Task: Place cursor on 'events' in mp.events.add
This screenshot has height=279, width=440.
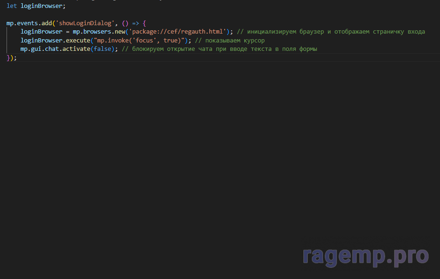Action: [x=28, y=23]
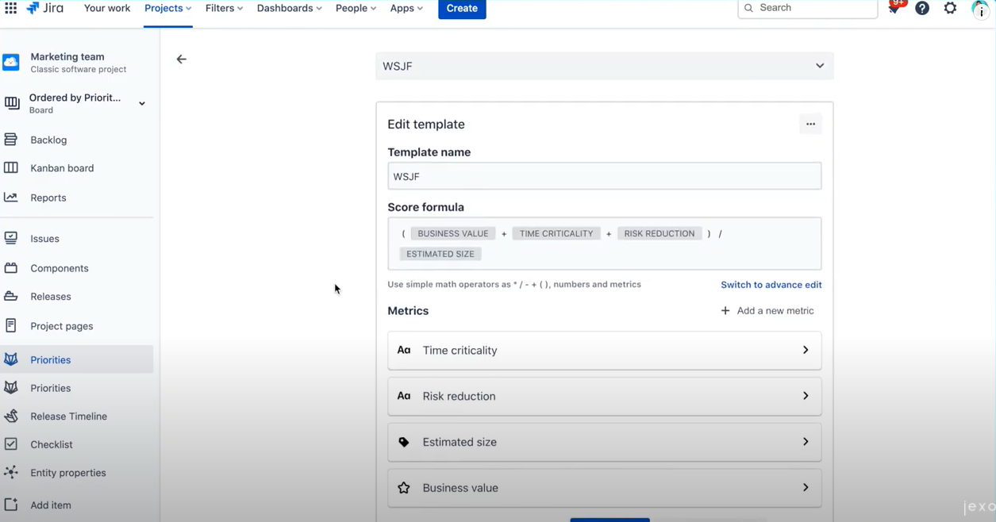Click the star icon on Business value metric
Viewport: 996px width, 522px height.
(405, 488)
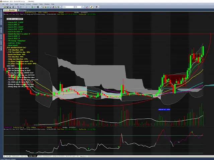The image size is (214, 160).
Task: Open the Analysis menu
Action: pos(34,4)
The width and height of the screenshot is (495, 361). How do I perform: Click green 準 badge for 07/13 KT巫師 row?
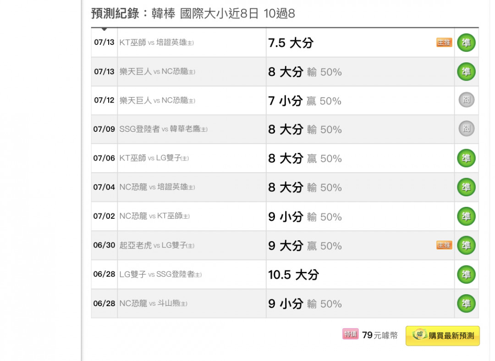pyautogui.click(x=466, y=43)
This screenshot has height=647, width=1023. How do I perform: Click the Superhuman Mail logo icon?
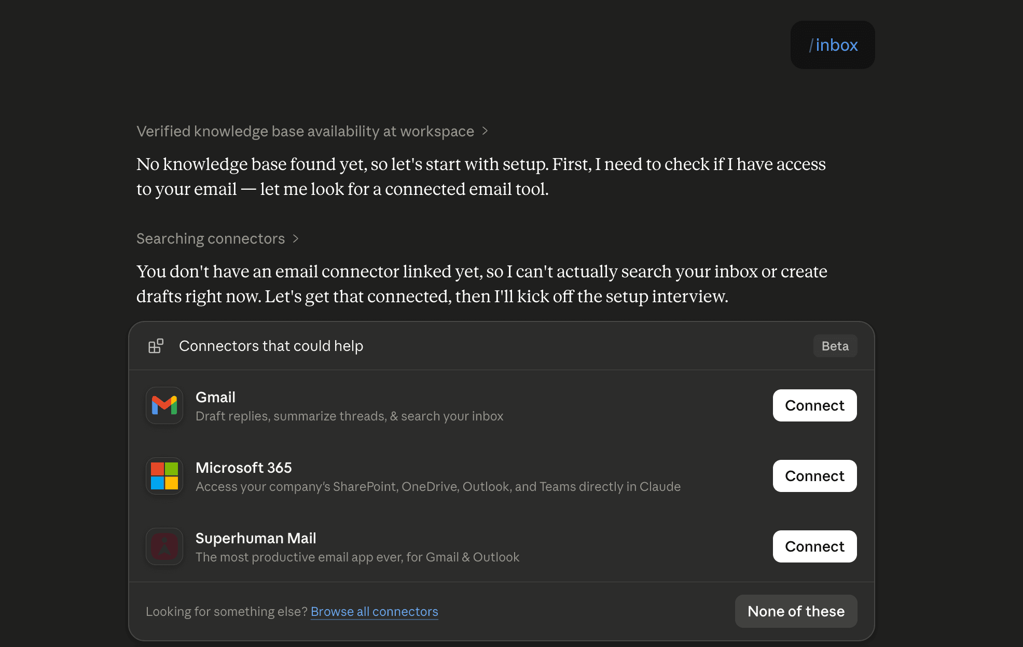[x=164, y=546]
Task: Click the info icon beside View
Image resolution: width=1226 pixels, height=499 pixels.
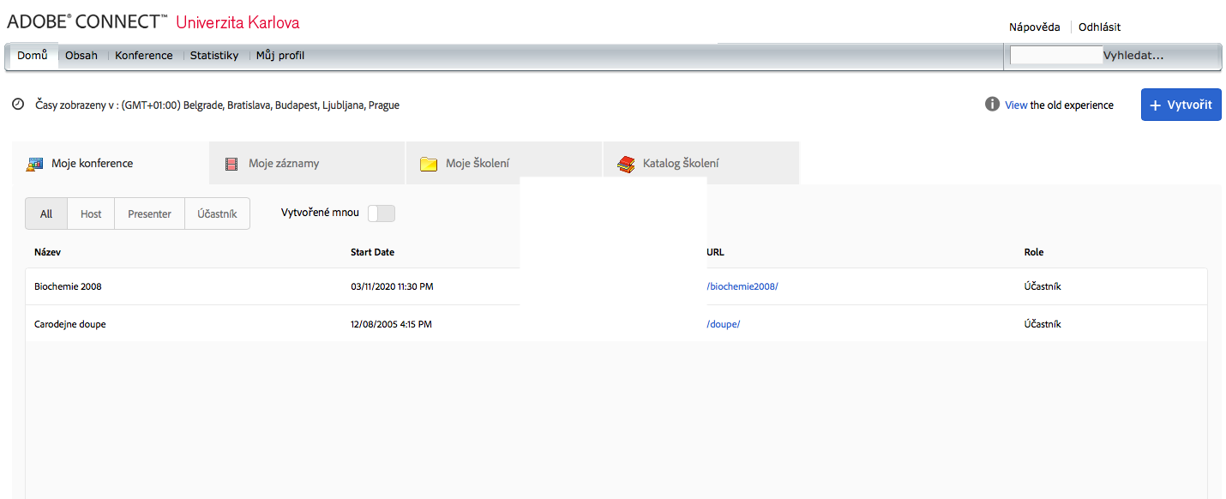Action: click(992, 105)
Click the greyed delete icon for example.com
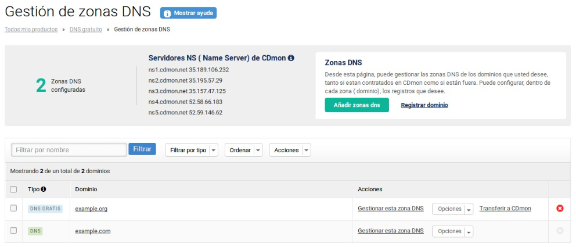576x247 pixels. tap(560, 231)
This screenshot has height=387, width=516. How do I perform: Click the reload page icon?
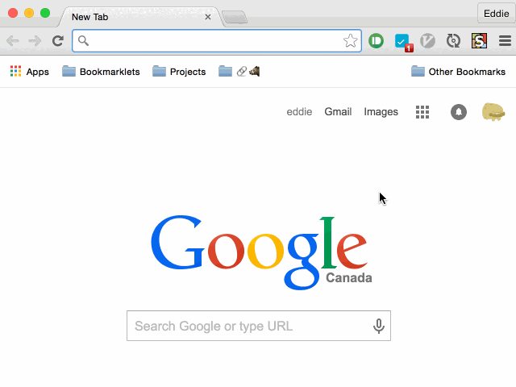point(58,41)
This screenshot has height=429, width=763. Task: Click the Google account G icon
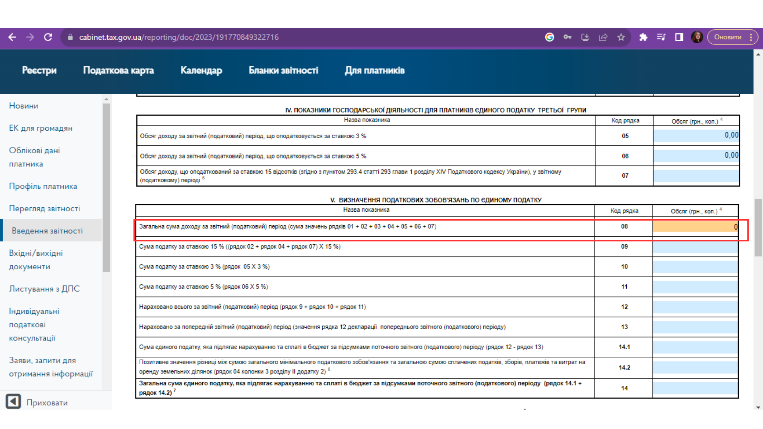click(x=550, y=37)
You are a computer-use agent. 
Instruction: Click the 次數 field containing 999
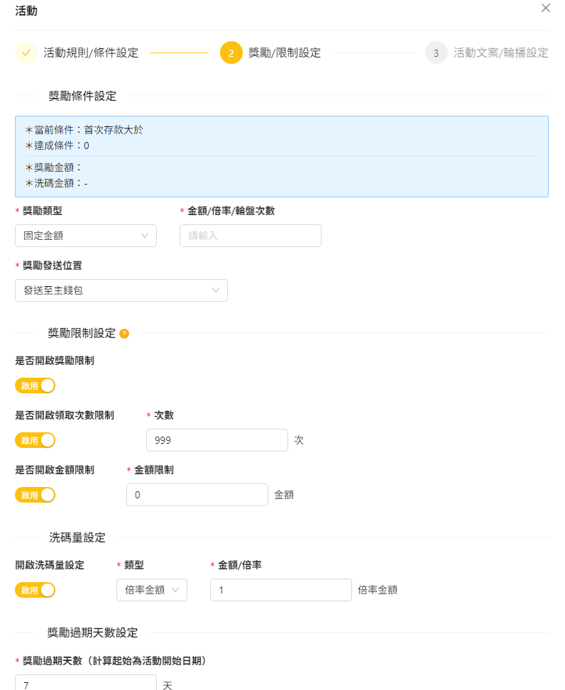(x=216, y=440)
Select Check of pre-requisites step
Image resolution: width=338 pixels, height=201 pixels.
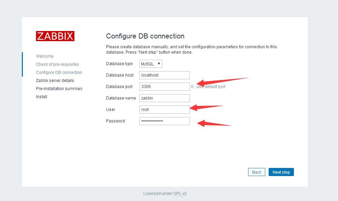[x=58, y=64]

- [AIM OF THE EXERCISE]: If a line falls between the one containing "Image resolution: width=338" and the last line of the records above, inclusive, restate it exactly; leave out the pictures and everything else.

- [EXERCISE OUTPUT]:
Image resolution: width=338 pixels, height=201 pixels.
[x=58, y=64]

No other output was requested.